Anatomic characteristics of different races
There is no standard facial type for any race or ethnicity. As societies have changed, a mingling of facial characteristics of Asian, Caucasian, and Negroid features has occurred. This cross-fertilization has blurred facial characteristic and classic distinctions between races.
In the past, it was common to hear lectures or read articles in the plastic surgery literature highlighting the specific facial characteristics of a particular race or ethnicity. Presently, it is not accurate to characterize a facial type based on ethnicity, as there is no Mestizo nose, or Asian facial type.
However, it is clear that certain faces have denser and more globular fat, and this causes aging that is different than those individuals who lose fat and facial volume as they age. The tendencies to lose versus maintain fat as one ages depends on several factors, including body weight and the individual’s particular genetic composition. For instance, if a patient’s parents tend toward good maintenance of facial volume (as they aged), the chances are high that that individual will maintain his or her facial volume as they age.
The characteristic facial skeleton in most Asian patients is a prominent zygomaticomalar region with a large bizygomatic width. The lower facial skeleton is often characterized by a less projected bony pogonion (weak chin) in the anterior-posterior direction. However, the transverse width of the mandible (from one mandibular angle to the other) is usually large. This relatively masculine trait often causes women to request bony mandibular angle reduction. The dental skeletal relation in Asian patients often reveals bimaxillary protrusion. Bimaxillary protrusion is associated with a weak position of the bony subnasale and a weak pogonion, but a prominent dental occlusion in the anterior-posterior dimension. For this reason, chin augmentation with either an alloplast chin implant or a horizontal osteotomy of the bony mentum (sliding bony genioplasty) is a complementary procedure to lifting in lower facial rejuvenation. In that bimaxillary protrusion is associated with a slightly protuberant lower lip, the lower lip should not be used solely as a reference point when deciding on the size of the chin implant and the desired amount of augmentation. Conservative augmentation of the chin should be performed in a balancing procedure ( Figs. 1 and 2 ).
Skin considerations
In most Asian patients, the skin is thicker and more fibrous than is skin in Caucasians. In addition, there is more pigment and tendency for solar lentigines. The effects of thicker skin with increased pigmentation are important for the patient desiring facial rejuvenation. On average, skin in Asian patients has increased dermal thickness, collagen content, and melanin than skin in Caucasians.
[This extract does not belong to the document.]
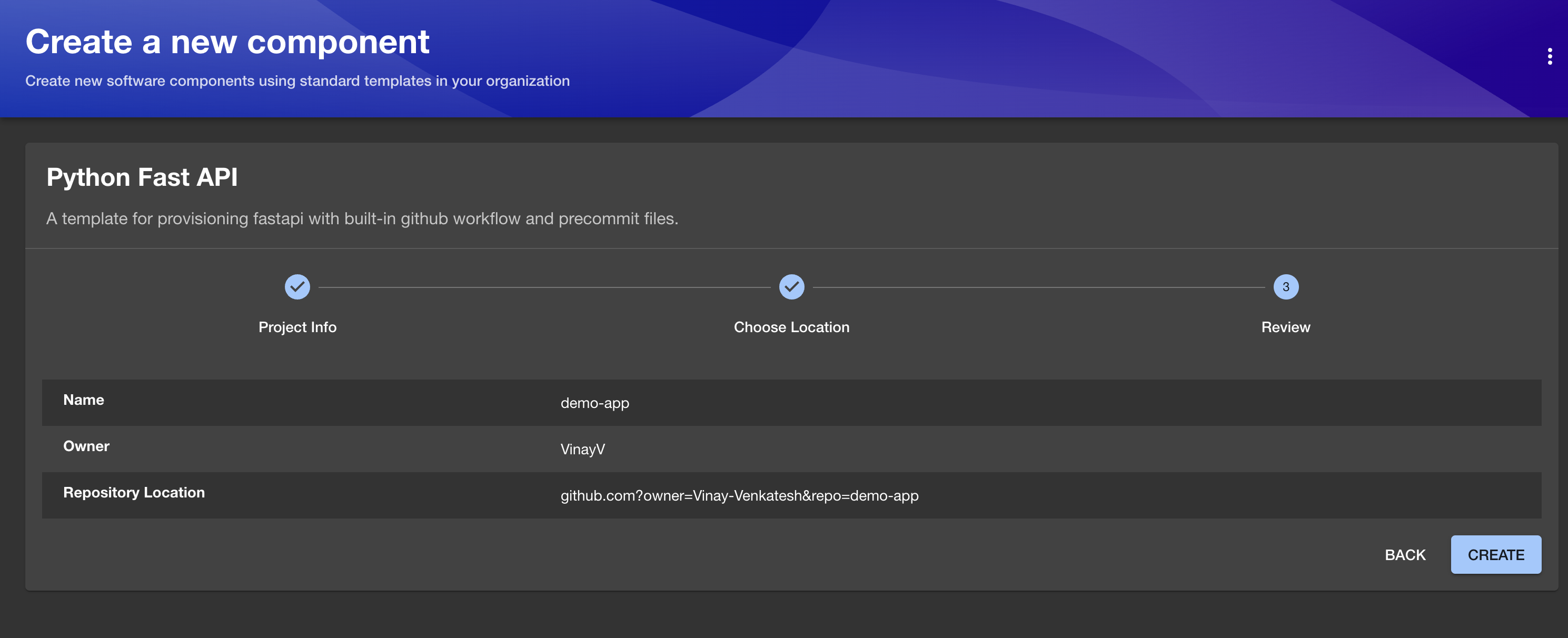Image resolution: width=1568 pixels, height=638 pixels.
Task: Open the vertical three-dot options menu
Action: (x=1549, y=56)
Studies comparing racial differences in the structure of the stratum corneum suggest that more pigmented skin contains more cell layers when compared with lightly pigmented skin. Pigmented skin also has larger fibroblasts and higher lipid content than lighter skin.
The larger fibroblasts and increased dermal thickening in Asians affect both the manner of aging of the face and the healing after rejuvenative procedures. In 2005, Nouveau-Richard and colleagues studied aging characteristics in age-matched populations of Chinese and Europeans. This study revealed that the onset of wrinkles in Asian women was delayed by approximately 10 years when compared with age-matched French women. In addition, aging Asian women had an increased association of noncancerous pigmented lesions when compared with European women.